Du côté du groupe GFG, Sanjeev Gupta a récemment souligné, dans une communication destinée aux 35.000 personnes employées du groupe dans le monde, resté confiant tout en lançant un nouveau programme visant à assainir chaque usine et à faire des économies, le projet Athéna. «Nous avons lancé ce que j’appelle le projet Athéna, pour lequel nous avons des appels quotidiens avec chaque usine et nous examinons, petit à petit, en détail, comment économiser de l’argent, ce qui pourrait inclure des mesures telles que, vous savez, amener certains de vos clients à payez tôt et, compte tenu de la vigueur du marché, les clients sont prêts à le faire. Vous savez, réduire les niveaux d’inventaire, vous débarrasser de tout indésirable ou de tout ce qui s’est accumulé. Toutes les usines ont des stocks en attente ou des choses dont elles doivent se débarrasser et qui s’accumulent. Donc entreprendre, en quelque sorte, un nettoyage, et faire que toutes ces mesures donnent des résultats, et je pense que nos entreprises continueront de bien fonctionner», explique Sanjeev Gupta, depuis Dubaï.
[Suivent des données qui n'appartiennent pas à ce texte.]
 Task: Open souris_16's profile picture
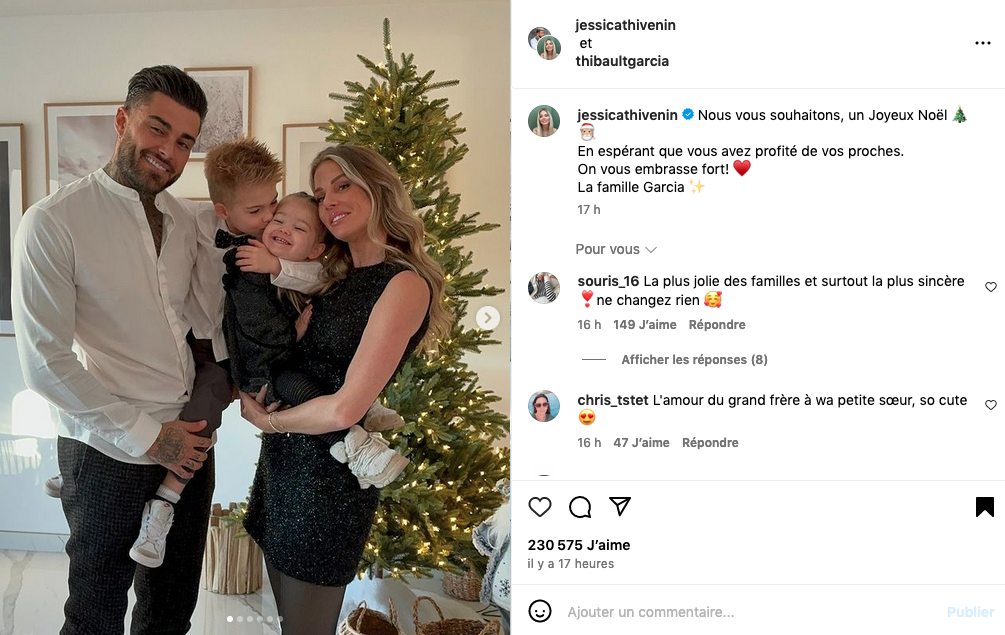[x=544, y=288]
À Liège et à Dudelange, on déplore la situation qui est le fruit d’une vision financière à court terme et non d’une vision à long terme d’un groupe industriel. 

L’inquiétude du LCGB se porte également sur les emplois à Dudelange. Au moment de l’acquisition par Liberty, le site dudelangeois fonctionnait avec 284 personnes. Aujourd’hui, le site compte 220 personnes. «J’ai demandé des explications à la direction sur cette différence au niveau de l’emploi. La différence s’explique par l’intérim, des personnes qui étaient en CDD, mais aussi des départs naturels. Le problème, c’est qu’avec les problèmes financiers, il n’y a pas eu de renouvellement des effectifs. Dès lors, je suis inquiet de ce niveau des effectifs qui est tout de même assez bas, surtout dans un contexte positif au niveau de la demande et dans l’hypothèse d’une prochaine reprise», s’inquiète Robert Fornieri.

Au total, sur Liège et Dudelange, Liberty Steel emploie 1.000 personnes.